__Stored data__
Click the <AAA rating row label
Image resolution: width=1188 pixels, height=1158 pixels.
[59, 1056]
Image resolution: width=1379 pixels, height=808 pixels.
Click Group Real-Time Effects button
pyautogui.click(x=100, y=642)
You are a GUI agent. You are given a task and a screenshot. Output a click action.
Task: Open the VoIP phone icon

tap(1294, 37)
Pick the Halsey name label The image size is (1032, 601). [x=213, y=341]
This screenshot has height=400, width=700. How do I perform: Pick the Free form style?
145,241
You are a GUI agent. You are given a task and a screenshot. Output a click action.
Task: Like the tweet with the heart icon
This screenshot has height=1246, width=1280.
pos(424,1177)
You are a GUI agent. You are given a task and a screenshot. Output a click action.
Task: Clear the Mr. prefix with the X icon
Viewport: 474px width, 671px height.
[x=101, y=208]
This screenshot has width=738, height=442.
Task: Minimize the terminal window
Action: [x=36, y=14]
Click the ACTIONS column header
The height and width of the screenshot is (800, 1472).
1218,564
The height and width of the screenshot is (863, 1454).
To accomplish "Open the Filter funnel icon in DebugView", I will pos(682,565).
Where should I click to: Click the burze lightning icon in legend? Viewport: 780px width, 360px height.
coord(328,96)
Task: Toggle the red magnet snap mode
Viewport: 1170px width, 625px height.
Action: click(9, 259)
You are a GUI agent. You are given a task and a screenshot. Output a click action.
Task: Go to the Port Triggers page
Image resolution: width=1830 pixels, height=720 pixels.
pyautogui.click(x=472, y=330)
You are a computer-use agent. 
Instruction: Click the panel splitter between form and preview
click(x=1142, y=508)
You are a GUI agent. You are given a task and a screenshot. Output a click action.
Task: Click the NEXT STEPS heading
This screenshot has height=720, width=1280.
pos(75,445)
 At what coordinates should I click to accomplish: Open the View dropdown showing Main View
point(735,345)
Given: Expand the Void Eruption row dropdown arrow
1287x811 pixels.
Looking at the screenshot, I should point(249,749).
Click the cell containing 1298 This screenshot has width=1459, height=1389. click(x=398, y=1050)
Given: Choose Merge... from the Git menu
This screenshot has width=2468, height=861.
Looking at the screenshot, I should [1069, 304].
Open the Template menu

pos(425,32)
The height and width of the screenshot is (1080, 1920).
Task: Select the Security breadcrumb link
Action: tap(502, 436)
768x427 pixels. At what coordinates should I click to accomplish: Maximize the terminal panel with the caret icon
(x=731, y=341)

__WORK INSTRUCTION__
Reproduce nothing but the lines from the line containing "Given: Choose Merge... from the Git menu" to the last line of the data, each exactly as written.

__RESPONSE AREA__
Given: Choose Merge... from the Git menu
This screenshot has width=2468, height=861.
Looking at the screenshot, I should [1069, 304].
Open the Template menu

pos(425,32)
The height and width of the screenshot is (1080, 1920).
Task: Select the Security breadcrumb link
Action: tap(502, 436)
768x427 pixels. At what coordinates should I click to accomplish: Maximize the terminal panel with the caret icon
(x=731, y=341)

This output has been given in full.